Un bono en un casino online no es un regalo, sino una obligación condicionada. El importe abonado va a un saldo separado y se convierte en dinero retirable solo tras cumplirse las condiciones de apuesta, descritas por el parámetro wagering requirement.
Cómo se calcula el rollover
El requisito se expresa con un multiplicador: el volumen apostado debe superar el bono, a veces el bono más el depósito, un número determinado de veces. Lo decisivo son los detalles, no el multiplicador: sobre qué base se calcula, qué juegos computan y con qué ponderación, si existe un límite de apuesta máxima mientras dura el rollover y qué plazo se concede.
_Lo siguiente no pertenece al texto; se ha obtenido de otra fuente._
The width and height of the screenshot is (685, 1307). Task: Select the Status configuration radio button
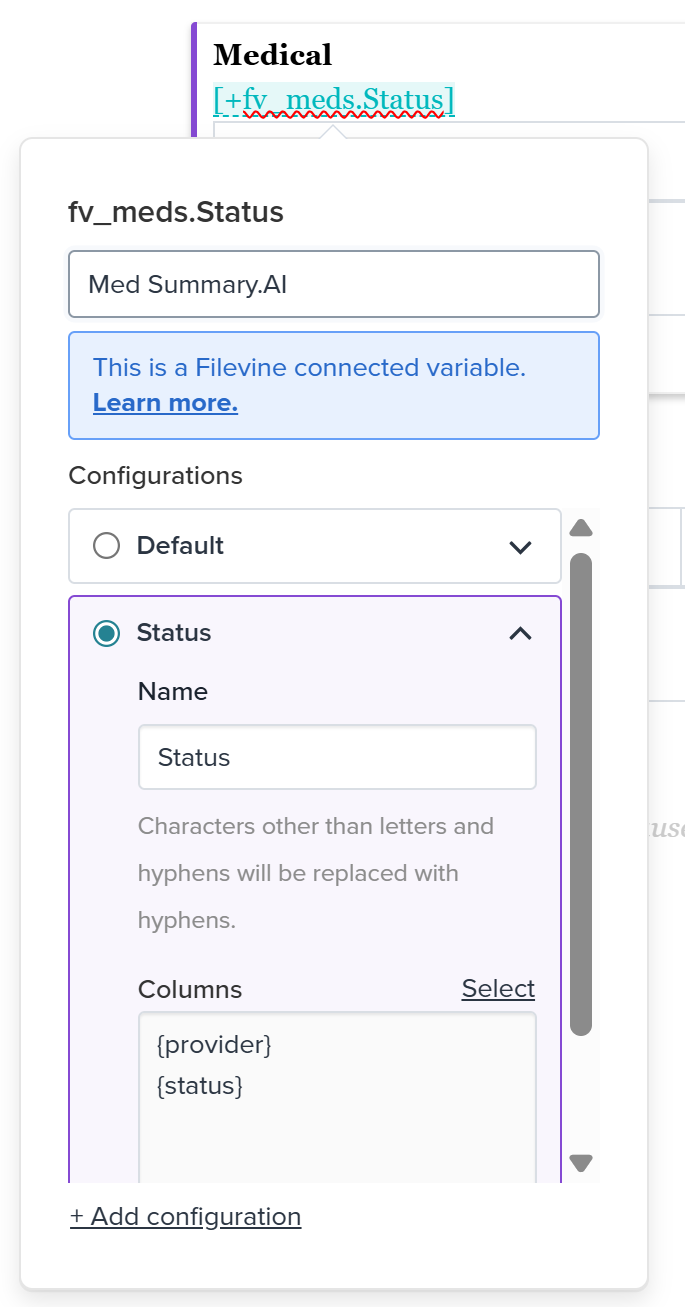[x=106, y=633]
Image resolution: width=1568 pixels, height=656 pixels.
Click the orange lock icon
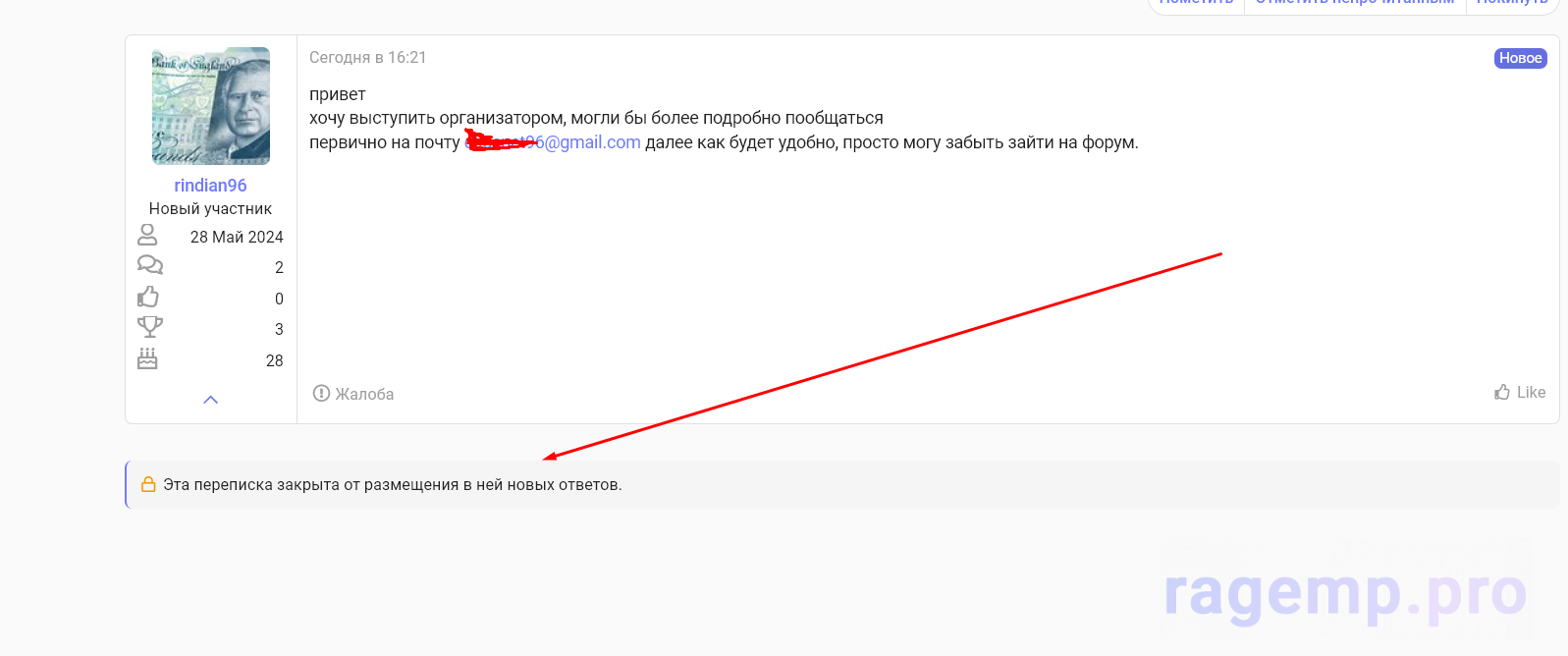tap(148, 485)
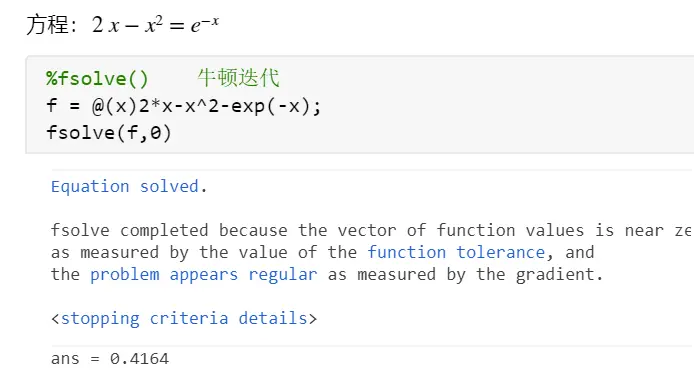Click the "as measured by the gradient" text

tap(465, 275)
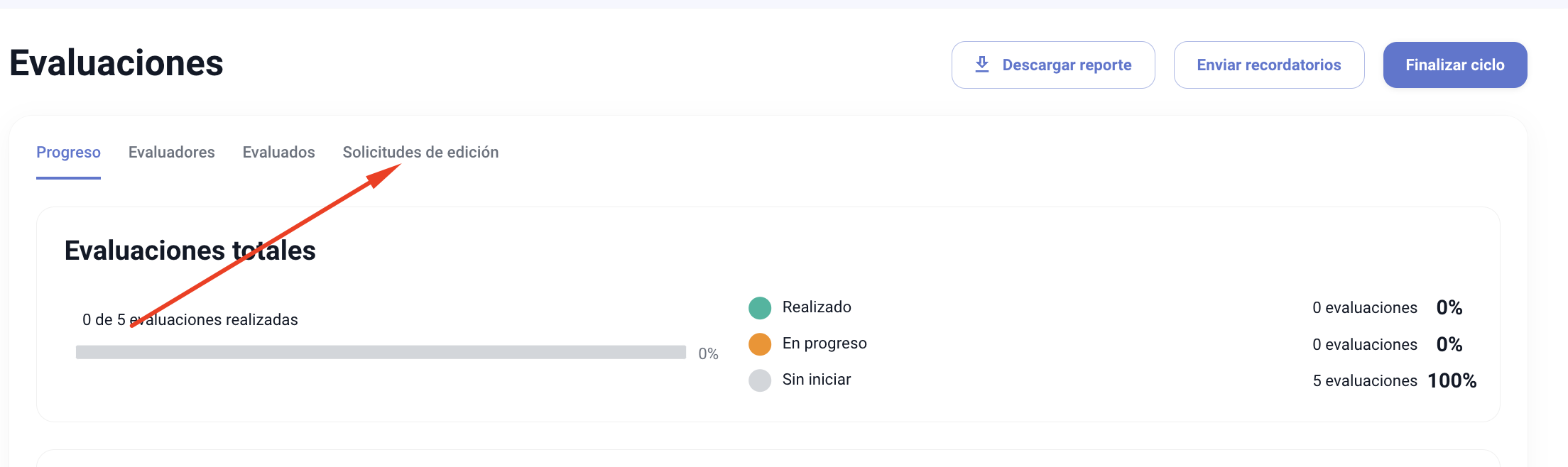Image resolution: width=1568 pixels, height=467 pixels.
Task: Click the Descargar reporte button
Action: [x=1053, y=65]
Las slots suelen computar en su totalidad, los juegos de mesa parcialmente o nada.
Para qué le sirve al operador
Sin condiciones de apuesta, el bono sería un pago directo cuyo coste no podría preverse. El multiplicador, junto con las restricciones de juegos, fija la contribución esperada del bono al volumen apostado y permite tratar el programa promocional como un coste de captación. También protege frente a esquemas en los que los fondos de bono se emplean para jugar con riesgo mínimo.
Dónde surgen las disputas
Los conflictos rara vez giran en torno al multiplicador. Su origen está en las excepciones poco transparentes: un tope de apuesta oculto, una lista estrecha de juegos válidos, un plazo corto o un orden poco evidente de consumo entre fondos propios y fondos de bono. Los reguladores de varias jurisdicciones exigen publicar estos parámetros junto al propio anuncio de la oferta.
Unas condiciones de apuesta comprensibles le salen más baratas al operador que un flujo de tickets de soporte y reclamaciones ante el regulador.